_Text section:_
Keep Connections Short to Distribute the Load
SQL requests come to SQL Server through connections, which are assigned to schedulers. Once a connection is assigned to a scheduler that connection can't be moved.

Requests are then broken down into one or more tasks with each task assigned, through the scheduler, to a worker. Workers, in turn, each manage a thread. Each CPU available to SQL Server is assigned a scheduler. Schedulers divide up the available threads evenly among themselves (i.e. if you have eight CPUs and 255 threads in the thread pool, each scheduler gets, roughly, 32 threads). Since each thread is managed by a worker, each scheduler in my example would have about 32 workers.

This system with a significant Achilles heel. If a connection is kept open for a long time, it can hog that scheduler. The easiest way to ensure that the workload is distributed more-or-less evenly across all your schedulers is to keep connections short (you're probably already doing that).

Workers handle all the processing associated with their task. When a new request is received, a worker is assigned to it and the worker is added to SQL Server's runnable list. If all the workers on the runnable list have been assigned tasks, new requests can't start processing. You don't, therefore, want to tie up workers any longer than you have to.

Unfortunately, getting to the end of a task quickly (and, therefore, freeing up the worker) isn't as easy as it sounds. Workers can become idle, typically because they're waiting on some locked resource or for some data to be fetched from the disk, at which point they go on the waiter list. It would be too bad if a scheduler wasn't accepting new requests because all of its workers were sitting on the waiter list.

_Short problem 1:_ In the records, transcribe every line word for word, beginning at the line that has "How do I perform: Switch" and ending with the last line of the records, both included.
_Short problem 2:_ Pick up the text on SQL Server schedulers and workers after its last sentence and continue it.
The text on SQL Server connections and the records that follow are unrelated material.

_Exercise materials:_
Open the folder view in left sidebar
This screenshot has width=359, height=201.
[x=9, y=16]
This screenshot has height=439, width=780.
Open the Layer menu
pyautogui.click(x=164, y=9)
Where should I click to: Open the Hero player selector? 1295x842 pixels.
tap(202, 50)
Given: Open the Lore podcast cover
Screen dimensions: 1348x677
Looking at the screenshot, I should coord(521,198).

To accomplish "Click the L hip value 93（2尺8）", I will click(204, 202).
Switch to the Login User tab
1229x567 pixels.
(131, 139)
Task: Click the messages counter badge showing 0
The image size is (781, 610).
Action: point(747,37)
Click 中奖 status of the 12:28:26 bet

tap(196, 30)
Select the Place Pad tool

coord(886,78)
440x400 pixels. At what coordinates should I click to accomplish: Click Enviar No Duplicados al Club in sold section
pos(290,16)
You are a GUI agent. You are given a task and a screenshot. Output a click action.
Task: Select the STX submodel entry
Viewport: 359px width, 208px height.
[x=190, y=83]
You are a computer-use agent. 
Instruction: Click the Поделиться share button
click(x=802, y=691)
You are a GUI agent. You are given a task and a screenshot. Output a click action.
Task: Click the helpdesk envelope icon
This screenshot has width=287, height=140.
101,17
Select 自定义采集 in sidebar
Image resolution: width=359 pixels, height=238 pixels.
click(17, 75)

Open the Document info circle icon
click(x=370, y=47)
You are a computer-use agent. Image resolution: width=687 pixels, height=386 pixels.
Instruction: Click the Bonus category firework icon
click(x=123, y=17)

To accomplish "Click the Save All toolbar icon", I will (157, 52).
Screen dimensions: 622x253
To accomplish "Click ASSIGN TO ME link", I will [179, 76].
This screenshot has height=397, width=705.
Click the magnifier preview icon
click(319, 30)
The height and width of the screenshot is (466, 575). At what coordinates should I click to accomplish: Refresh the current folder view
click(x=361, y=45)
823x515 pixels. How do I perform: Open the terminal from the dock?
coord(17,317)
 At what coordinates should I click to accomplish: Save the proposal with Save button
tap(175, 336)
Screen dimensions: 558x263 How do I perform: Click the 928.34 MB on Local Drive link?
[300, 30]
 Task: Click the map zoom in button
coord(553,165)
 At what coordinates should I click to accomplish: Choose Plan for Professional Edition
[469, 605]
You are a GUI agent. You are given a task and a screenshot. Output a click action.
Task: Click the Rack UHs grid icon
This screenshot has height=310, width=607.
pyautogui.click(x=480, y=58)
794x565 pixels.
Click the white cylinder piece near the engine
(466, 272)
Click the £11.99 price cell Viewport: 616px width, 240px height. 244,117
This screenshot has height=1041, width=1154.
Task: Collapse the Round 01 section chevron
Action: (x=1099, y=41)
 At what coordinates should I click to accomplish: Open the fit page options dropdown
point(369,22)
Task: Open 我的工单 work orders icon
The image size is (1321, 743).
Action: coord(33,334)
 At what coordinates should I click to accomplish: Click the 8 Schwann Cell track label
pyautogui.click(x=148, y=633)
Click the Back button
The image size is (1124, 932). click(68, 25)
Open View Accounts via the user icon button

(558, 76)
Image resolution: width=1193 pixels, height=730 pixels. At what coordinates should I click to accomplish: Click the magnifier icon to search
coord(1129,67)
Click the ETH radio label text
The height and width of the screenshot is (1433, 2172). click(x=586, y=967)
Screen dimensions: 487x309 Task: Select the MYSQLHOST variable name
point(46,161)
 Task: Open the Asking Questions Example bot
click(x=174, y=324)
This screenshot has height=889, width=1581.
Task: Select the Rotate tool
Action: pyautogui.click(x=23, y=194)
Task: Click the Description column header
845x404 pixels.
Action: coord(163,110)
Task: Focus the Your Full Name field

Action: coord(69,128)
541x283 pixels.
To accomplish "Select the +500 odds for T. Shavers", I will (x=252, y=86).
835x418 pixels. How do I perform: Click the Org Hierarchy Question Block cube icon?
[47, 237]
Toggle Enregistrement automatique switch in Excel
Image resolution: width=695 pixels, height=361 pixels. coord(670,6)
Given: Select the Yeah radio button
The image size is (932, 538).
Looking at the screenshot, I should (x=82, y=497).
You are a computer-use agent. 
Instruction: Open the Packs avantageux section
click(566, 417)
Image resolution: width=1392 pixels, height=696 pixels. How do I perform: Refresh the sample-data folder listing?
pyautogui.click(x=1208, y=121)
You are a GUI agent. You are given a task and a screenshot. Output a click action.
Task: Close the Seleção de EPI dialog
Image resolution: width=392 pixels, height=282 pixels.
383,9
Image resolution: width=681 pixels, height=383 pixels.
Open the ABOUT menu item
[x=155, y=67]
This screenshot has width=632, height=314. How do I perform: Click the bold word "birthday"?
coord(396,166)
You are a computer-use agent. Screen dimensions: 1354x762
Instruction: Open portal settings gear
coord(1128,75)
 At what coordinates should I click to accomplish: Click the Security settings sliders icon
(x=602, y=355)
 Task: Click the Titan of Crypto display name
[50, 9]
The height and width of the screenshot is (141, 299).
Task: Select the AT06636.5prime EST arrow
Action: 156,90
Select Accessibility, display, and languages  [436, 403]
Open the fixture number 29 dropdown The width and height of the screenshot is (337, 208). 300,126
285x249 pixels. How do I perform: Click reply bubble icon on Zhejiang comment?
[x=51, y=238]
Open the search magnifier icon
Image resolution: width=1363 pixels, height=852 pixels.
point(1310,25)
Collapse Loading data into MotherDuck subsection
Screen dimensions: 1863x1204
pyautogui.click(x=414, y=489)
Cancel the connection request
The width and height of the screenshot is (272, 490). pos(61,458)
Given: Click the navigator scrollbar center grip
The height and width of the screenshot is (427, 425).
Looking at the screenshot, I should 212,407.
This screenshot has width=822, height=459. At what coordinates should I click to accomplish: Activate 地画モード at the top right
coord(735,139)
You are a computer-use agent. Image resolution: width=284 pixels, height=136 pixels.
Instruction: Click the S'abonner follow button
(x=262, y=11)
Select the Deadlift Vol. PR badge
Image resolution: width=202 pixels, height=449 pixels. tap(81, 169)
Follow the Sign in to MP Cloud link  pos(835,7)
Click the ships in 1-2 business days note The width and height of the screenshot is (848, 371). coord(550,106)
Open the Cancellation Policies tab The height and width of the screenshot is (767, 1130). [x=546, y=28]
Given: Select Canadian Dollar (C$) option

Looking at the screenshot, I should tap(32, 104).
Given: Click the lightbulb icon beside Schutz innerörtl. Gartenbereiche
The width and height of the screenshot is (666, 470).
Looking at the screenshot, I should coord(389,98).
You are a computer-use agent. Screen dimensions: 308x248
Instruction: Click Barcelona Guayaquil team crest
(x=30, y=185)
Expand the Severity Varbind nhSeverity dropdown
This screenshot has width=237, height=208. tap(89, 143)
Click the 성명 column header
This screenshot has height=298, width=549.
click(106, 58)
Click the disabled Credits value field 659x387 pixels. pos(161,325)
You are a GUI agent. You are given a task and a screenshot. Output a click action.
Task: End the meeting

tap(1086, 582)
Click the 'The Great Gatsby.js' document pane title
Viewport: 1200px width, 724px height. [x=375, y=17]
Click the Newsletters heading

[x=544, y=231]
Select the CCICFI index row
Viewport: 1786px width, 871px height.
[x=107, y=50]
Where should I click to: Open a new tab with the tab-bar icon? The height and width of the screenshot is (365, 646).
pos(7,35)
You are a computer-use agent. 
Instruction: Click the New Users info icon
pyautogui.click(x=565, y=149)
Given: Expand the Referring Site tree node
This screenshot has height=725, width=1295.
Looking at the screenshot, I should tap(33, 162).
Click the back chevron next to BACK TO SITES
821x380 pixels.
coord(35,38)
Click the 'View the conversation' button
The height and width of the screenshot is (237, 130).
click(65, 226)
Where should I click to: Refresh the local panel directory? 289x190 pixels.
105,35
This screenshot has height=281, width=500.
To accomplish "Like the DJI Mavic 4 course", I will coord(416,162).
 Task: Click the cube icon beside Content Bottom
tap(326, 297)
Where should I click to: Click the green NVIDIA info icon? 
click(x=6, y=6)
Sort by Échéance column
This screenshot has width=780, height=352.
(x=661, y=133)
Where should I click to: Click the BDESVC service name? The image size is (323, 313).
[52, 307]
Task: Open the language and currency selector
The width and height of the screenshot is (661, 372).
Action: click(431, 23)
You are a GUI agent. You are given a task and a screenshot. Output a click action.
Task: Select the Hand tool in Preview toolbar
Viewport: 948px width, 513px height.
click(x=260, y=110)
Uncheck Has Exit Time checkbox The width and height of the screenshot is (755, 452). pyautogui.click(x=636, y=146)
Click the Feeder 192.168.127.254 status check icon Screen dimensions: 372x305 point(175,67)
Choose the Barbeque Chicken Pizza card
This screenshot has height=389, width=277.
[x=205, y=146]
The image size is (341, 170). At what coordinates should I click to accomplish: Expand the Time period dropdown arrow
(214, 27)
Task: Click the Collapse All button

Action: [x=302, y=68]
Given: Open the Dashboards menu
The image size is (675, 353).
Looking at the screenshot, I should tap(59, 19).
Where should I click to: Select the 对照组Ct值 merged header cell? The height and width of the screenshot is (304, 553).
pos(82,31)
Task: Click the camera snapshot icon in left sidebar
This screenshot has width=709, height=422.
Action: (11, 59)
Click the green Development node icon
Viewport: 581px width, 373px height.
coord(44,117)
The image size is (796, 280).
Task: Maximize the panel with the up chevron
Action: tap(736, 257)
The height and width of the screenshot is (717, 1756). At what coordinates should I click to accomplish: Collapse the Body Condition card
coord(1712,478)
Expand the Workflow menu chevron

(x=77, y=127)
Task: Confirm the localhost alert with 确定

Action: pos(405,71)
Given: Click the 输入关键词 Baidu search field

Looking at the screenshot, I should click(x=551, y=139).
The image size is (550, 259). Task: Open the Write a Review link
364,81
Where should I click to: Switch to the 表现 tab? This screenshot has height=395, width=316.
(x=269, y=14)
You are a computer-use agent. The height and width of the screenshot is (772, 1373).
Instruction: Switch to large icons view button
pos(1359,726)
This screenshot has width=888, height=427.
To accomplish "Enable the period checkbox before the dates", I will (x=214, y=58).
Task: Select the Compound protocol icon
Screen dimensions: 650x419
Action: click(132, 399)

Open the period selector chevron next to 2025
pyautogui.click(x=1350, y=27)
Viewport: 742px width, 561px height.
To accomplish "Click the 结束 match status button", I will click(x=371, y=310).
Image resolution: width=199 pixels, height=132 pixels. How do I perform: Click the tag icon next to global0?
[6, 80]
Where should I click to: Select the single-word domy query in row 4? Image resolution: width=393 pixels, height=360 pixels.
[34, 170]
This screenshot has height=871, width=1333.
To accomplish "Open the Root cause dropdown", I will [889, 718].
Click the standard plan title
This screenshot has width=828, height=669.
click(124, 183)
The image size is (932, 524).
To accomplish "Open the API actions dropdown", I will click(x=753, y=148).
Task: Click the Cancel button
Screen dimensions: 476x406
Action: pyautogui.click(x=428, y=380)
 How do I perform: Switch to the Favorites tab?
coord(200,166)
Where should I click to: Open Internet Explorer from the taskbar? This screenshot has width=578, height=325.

_Answer 1:_
 How do I perform: Switch to the Favorites tab?
coord(200,166)
Where should I click to: Open Internet Explorer from the taskbar? This screenshot has width=578, height=325.

_Answer 2:_
Keep Windows Out of It
SQL Server's manages these workers (and their threads) almost completely independently of Windows. This reduces context switching and prevents Windows from preemptively interrupting SQL Server tasks with higher-priority tasks.

To keep Windows out of this process, moving workers on and off the waiter list is handled by the workers themselves. When a worker frees up a resource, it's the worker's responsibility to scan the waiter list for any other workers that were waiting on that resource and move them back to the runnable list. I/O requests are handled in a similar way.

This all works really well, as long as you don't hand any threads over to Windows. If you're using an extended procedure (a procedure that calls into a method in a DLL), that's exactly what happens. Extended procedures can't fully participate in this process because SQL Server launches them on their own thread that it turns over to Windows. As a result, the thread can be preemptively suspended if Windows finds a higher priority task (you're also exposed to, potentially, many more context switches). The worker also is hampered in its ability to move other workers off the waiter list as it frees up resources (and also to acknowledge completed I/O requests). And it's not just extended procedures: OLE object calls (sp_OA* calls), distributed queries and queries to linked servers also create this problem.

If your application sporadically runs slowly it may be because SQL Server's scheduling process is being hamstrung by the occasional process that uses these offending technologies. You should be tracking down these processes and eliminating them wherever possible. If, for example, you're using extended procedures you should be moving to CLR Integration.

Manage Waits and Queues
Essentially, reducing the time that a worker spends on the waiter list is key. But if a query is waiting on a locked resource, it may not be the query's fault.

For example, your worker may be sitting on the waiter list because some other worker is locking the resource your worker needs (by resources, I typically mean "rows in a table"). If that other worker is keeping its lock short, that's not a problem. In fact, if the other worker has a lock that is compatible with whatever your worker wants to do, your worker may not need to go on the waiter list at all.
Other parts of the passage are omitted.